___ SUPPLIED TEXT
Also refer to Running Jobs on Sapelo2

For more information on Environment Modules on Sapelo2 please see the Lmod page.

  • Version 1.5.0, compiled with GCCcore/11.2.0 toolchain, installed in /apps/eb/Racon/1.5.0-GCCcore-11.2.0

To use this version of racon, please first load the module with

ml Racon/1.5.0-GCCcore-11.2.0

Note: This version does not work on the nodes with AMD Opteron processors. You can request that your job does not get dispatched to a node with AMD Opteron processors by adding the following line to your job submission script:

#SBATCH --constraint=EDR

Sample job submission script (sub.sh) to run racon 1.4.13 in a batch job:

#!/bin/bash
#SBATCH --job-name=raconjob
#SBATCH --partition=batch  
#SBATCH --ntasks=1           
#SBATCH --cpus-per-task=12
#SBATCH --constraint=EDR
#SBATCH --mem=20gb             
#SBATCH --time=24:00:00    
#SBATCH --output=%x.%j.out  
#SBATCH --error=%x.%j.err   

cd $SLURM_SUBMIT_DIR

ml Racon/1.5.0-GCCcore-11.2.0

racon -t 12 [options] 

where [options] need to be replaced by the options (command and arguments) you want to use. Other parameters of the job, such as the number of cores per node, the maximum wall clock time, the maximum memory, and the job name need to be modified appropriately as well. Note that if you use the racon option -t to specify using multi threads, please also request the same number of cores with --cpus-per-task. In the example above --cpus-per-task=12 and racon is invoked with -t 12.

Submit the job to the queue with

sbatch sub.sh

Documentation

Please see links from https://github.com/isovic/racon.

[cft07037@d2-13 all]$ ml Racon/1.5.0-GCCcore-11.2.0 
[cft07037@d2-13 all]$ racon -h
usage: racon [options ...] <sequences> <overlaps> <target sequences>

    #default output is stdout
    <sequences>
        input file in FASTA/FASTQ format (can be compressed with gzip)
______
SET TASKS:
a - Summarize the Racon page in two sentences.
b - Reproduce the part of the Racon page between "sbatch sub.sh" and "compressed with gzip)", inclusive.
___ DATASET ROWS
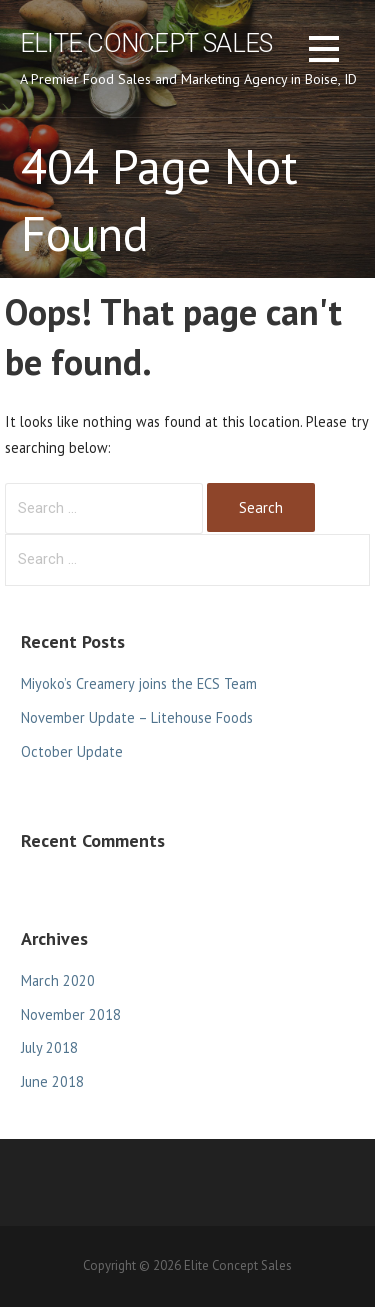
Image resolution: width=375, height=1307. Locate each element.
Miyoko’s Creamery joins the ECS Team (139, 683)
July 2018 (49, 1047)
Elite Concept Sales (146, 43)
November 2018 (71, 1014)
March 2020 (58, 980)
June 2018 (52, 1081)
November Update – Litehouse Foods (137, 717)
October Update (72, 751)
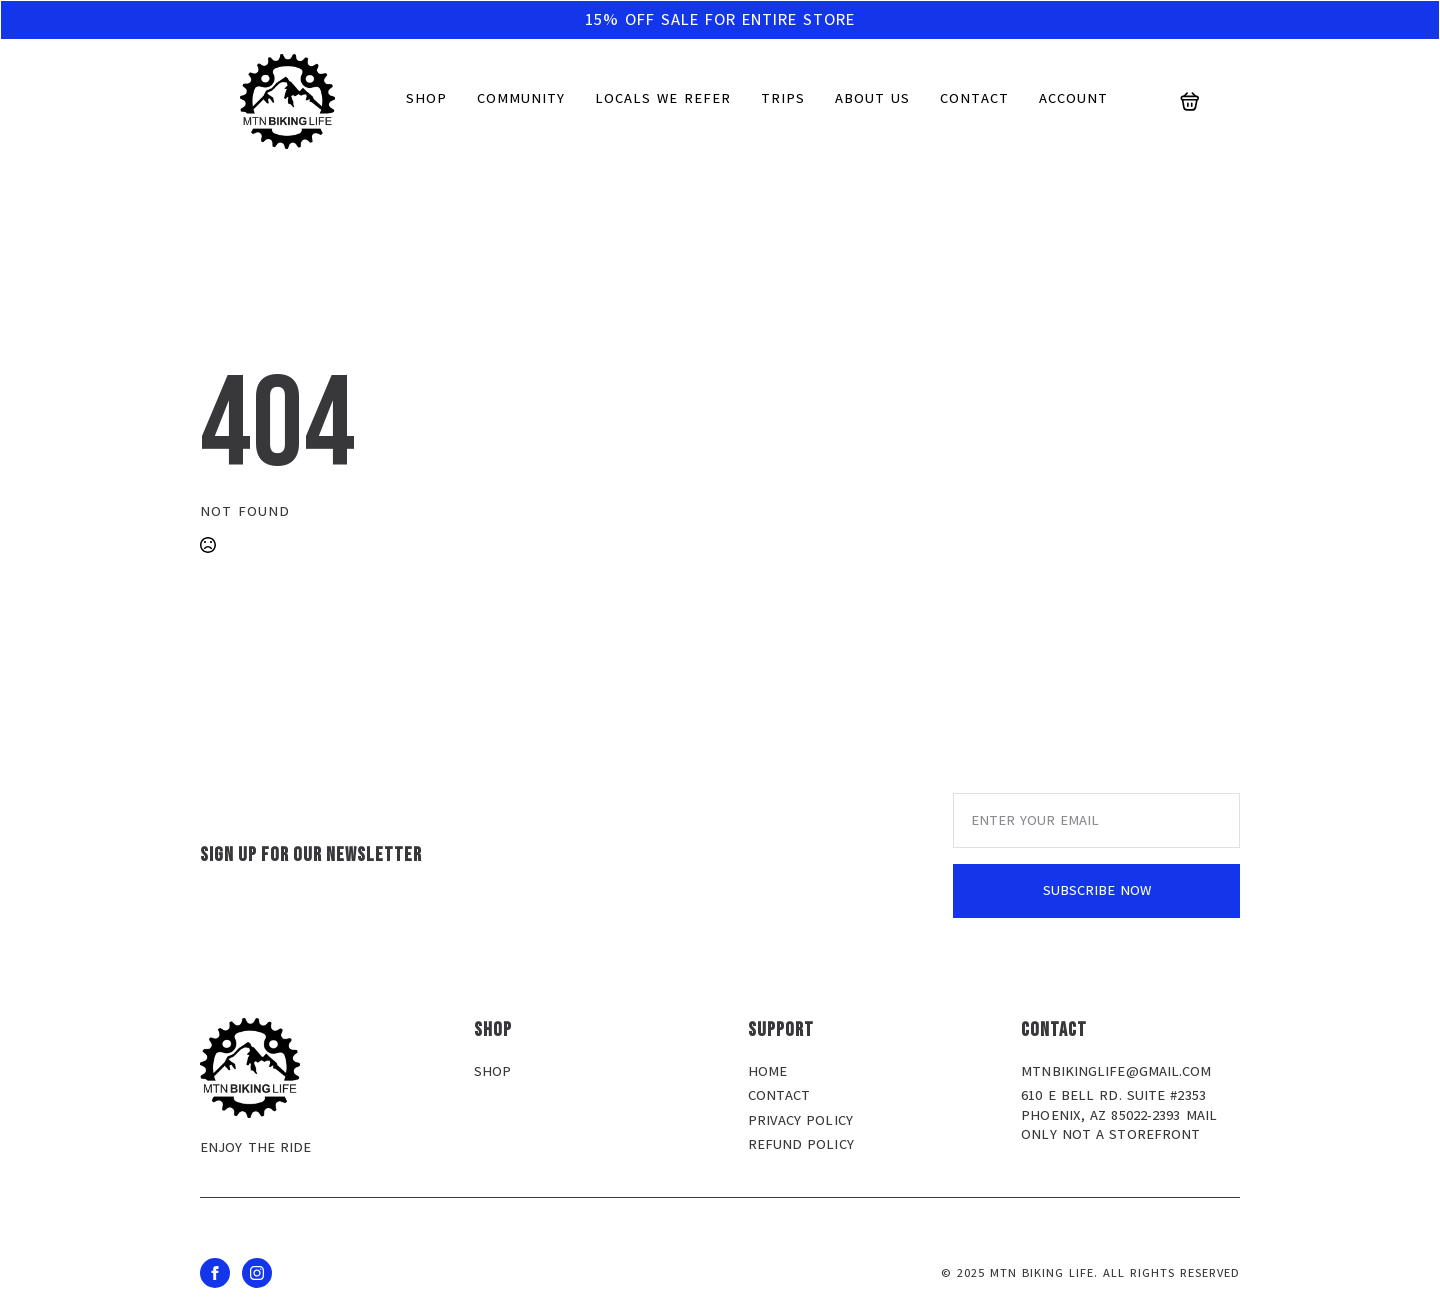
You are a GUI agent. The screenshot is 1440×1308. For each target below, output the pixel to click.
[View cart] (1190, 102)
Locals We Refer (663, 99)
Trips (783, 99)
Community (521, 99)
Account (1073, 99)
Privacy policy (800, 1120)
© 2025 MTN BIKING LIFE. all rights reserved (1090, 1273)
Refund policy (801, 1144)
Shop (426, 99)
______
___ DATASET ROWS
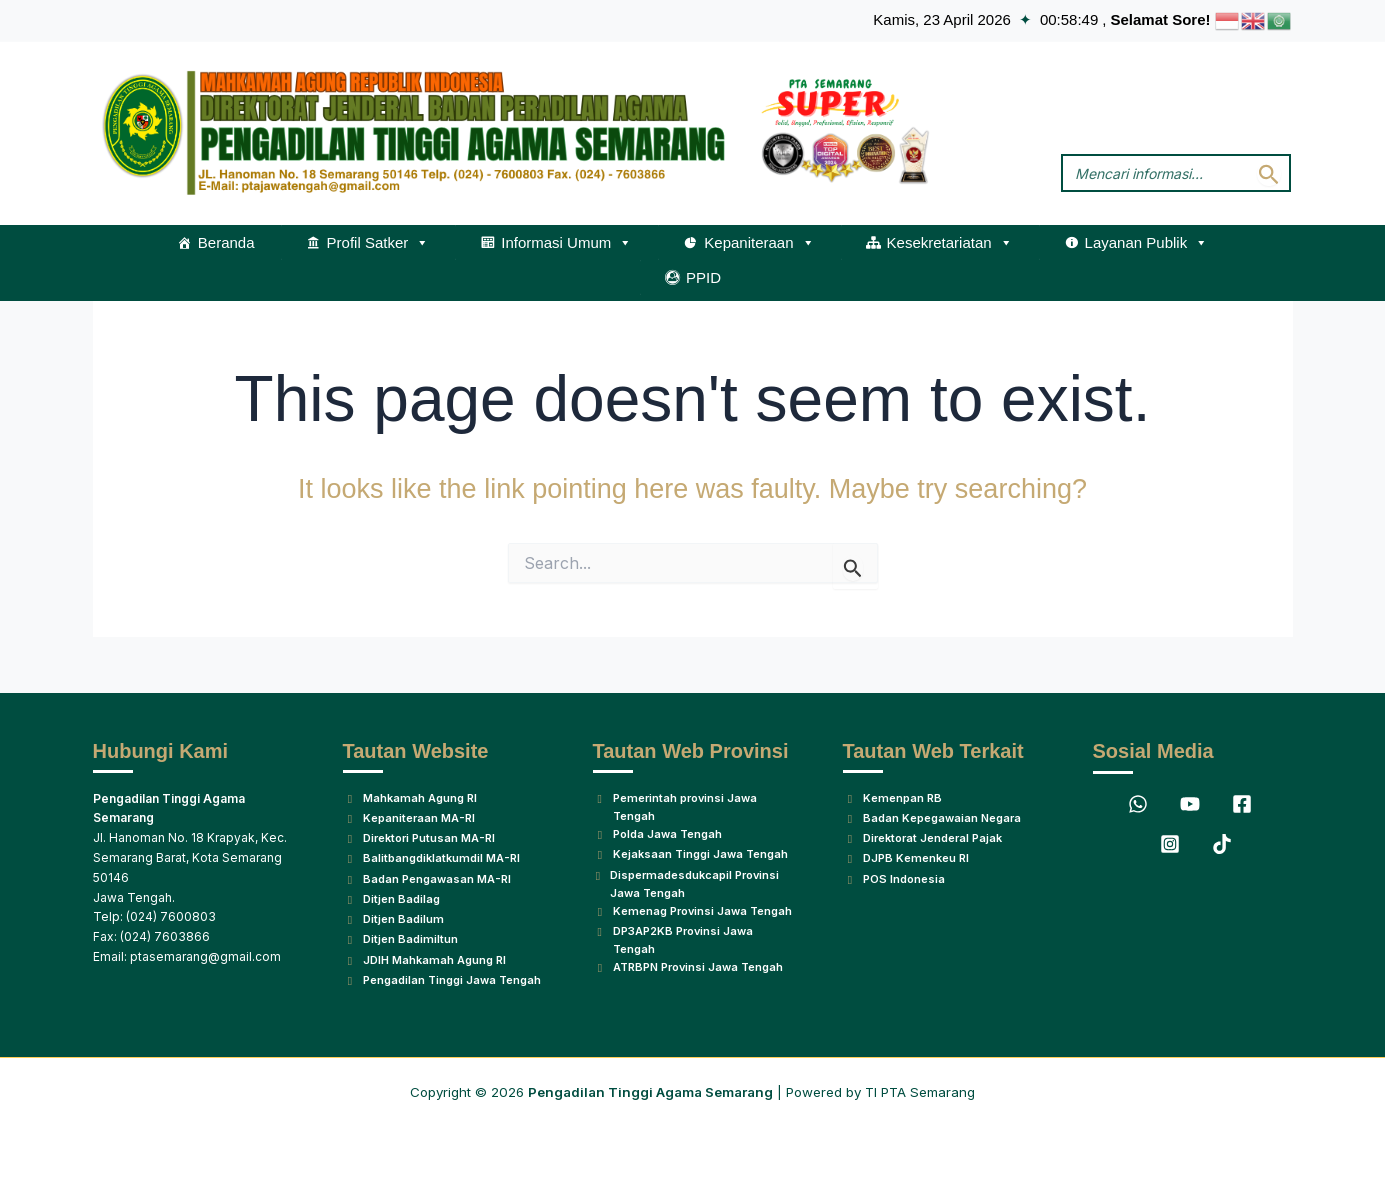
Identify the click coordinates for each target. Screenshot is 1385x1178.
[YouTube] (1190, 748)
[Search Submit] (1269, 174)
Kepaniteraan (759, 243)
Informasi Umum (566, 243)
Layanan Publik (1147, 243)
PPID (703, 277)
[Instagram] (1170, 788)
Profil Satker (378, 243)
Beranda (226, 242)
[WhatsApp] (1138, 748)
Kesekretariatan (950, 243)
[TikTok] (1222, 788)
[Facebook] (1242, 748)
______
ANSWERS IN ORDER:
a - Racon version 1.5.0 is installed on Sapelo2 and is loaded with ml Racon/1.5.0-GCCcore-11.2.0, but it does not work on nodes with AMD Opteron processors, which a job can avoid by adding #SBATCH --constraint=EDR to its submission script. A sample batch script is given, in which [options] must be replaced with the desired command and arguments, the number of cores requested with --cpus-per-task should match the thread count given to racon with -t, and the job is submitted with sbatch sub.sh.

b -
sbatch sub.sh

Documentation

Please see links from https://github.com/isovic/racon.

[cft07037@d2-13 all]$ ml Racon/1.5.0-GCCcore-11.2.0 
[cft07037@d2-13 all]$ racon -h
usage: racon [options ...] <sequences> <overlaps> <target sequences>

    #default output is stdout
    <sequences>
        input file in FASTA/FASTQ format (can be compressed with gzip)